I've been hearing this high production value (HPV) argument since the arrival of Playfish onto the social gaming scene, about 6 months ago, give or take. However, I have not seen any evidence of its truth.

Taking a look at the top ten games on Facebook, five of them are HPV, and five are not. I've been tracking recent games that are gaining traffic, most of not HPV games. In fact, some of the most beautiful HPV games have failed to get any traction at all.

So if the data doesn't suppor this conclusion, then why are people saying it, and worse why are other people believing it?

1. To explain why Playfish has been so successful. Playfish came out of nowhere and dominated Facebook, with hit after hit. Playfish games were graphically superior and delivered via Flash. It seems reasonable to suggest that graphics + Flash equalled success. The real reason for Playfish's success is they understand the audience and makes fun games with 3-5 minute playing sessions.

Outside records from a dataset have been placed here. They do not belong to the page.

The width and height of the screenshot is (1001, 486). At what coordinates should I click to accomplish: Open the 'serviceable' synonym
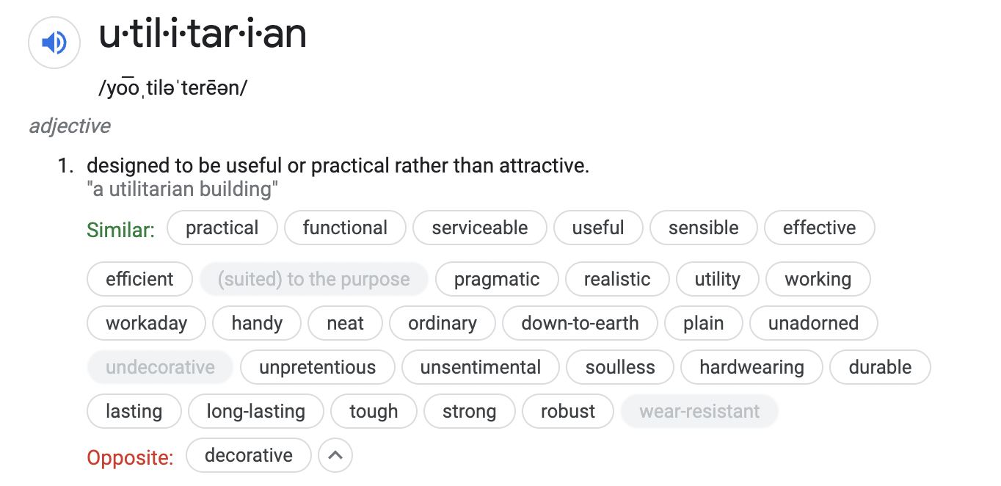(480, 228)
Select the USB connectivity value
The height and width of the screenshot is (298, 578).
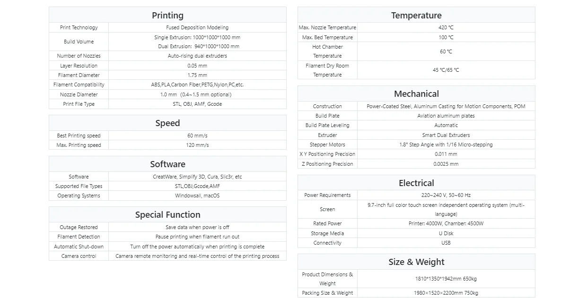[x=446, y=243]
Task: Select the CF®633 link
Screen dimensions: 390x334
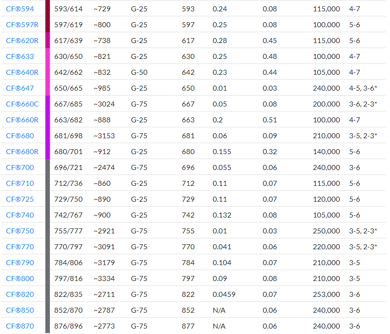Action: pyautogui.click(x=20, y=57)
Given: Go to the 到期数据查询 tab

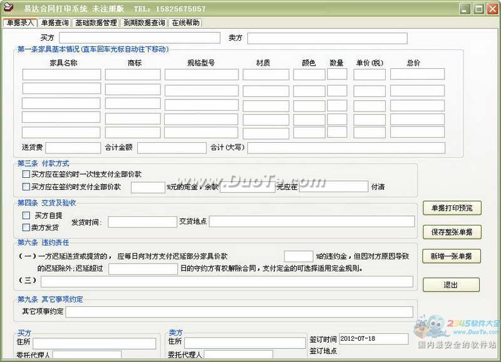Looking at the screenshot, I should 144,23.
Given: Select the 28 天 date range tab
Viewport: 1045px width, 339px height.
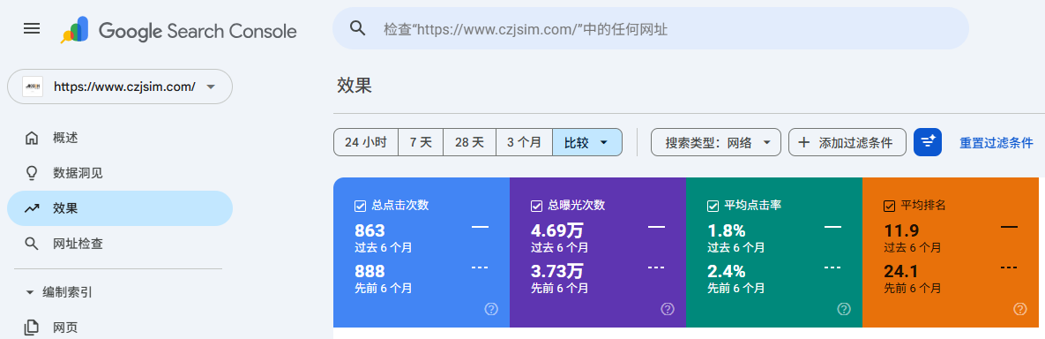Looking at the screenshot, I should coord(470,142).
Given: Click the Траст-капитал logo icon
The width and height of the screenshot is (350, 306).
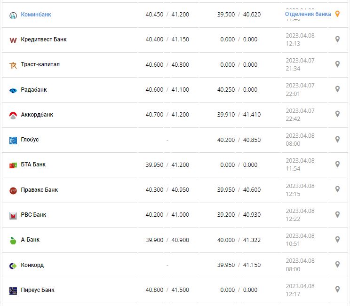Looking at the screenshot, I should [13, 65].
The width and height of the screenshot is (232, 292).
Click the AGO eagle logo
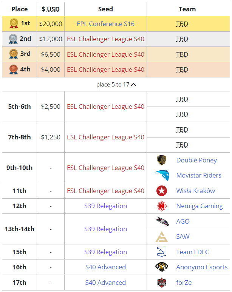tap(162, 221)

2. It's the graphics fallacy at work again. For some reason, games companies traditionally have believed that better graphics=better games. It's been showed repeatedly to be false by a high number of beautiful and expensive flops. Meanwhile, games with poor (relatively) graphics are incredibly popular: World of Warcraft, Habbo Hotel, Desktop Tower Defense, Mob Wars. I suspect it's because number of pixels is a measurable quantity, but fun (the real reason games succeed) is not. Executives are much more comfortable using a metric that can be quantified, where's the fun column in the spreadsheet?

3. It's a self-serving argument for well-funded companies. If you have a lot of money and a lot of employees you can afford to spend money making a game pretty. Bedroom developers can't. If you can get everyone to believe that HPV matters then you get them to play a game that only you (the well-funded company) can win.

My point: if you're an indie developer, worry about getting the gameplay right and you'll get an audience. Don't drop $50,000 of making a beautiful Flash game that sucks. Let the guys with money do that. They can afford to (try to) fix bad games. You can't.

And please don't let the graphics fallacy infect social games. Thanks.

I'm sure there will be many that disagree and will argue until they're blue in the face that HPV matters. That's cool, make your case in the comments.

Oh, and I am aware that HPV has another meaning.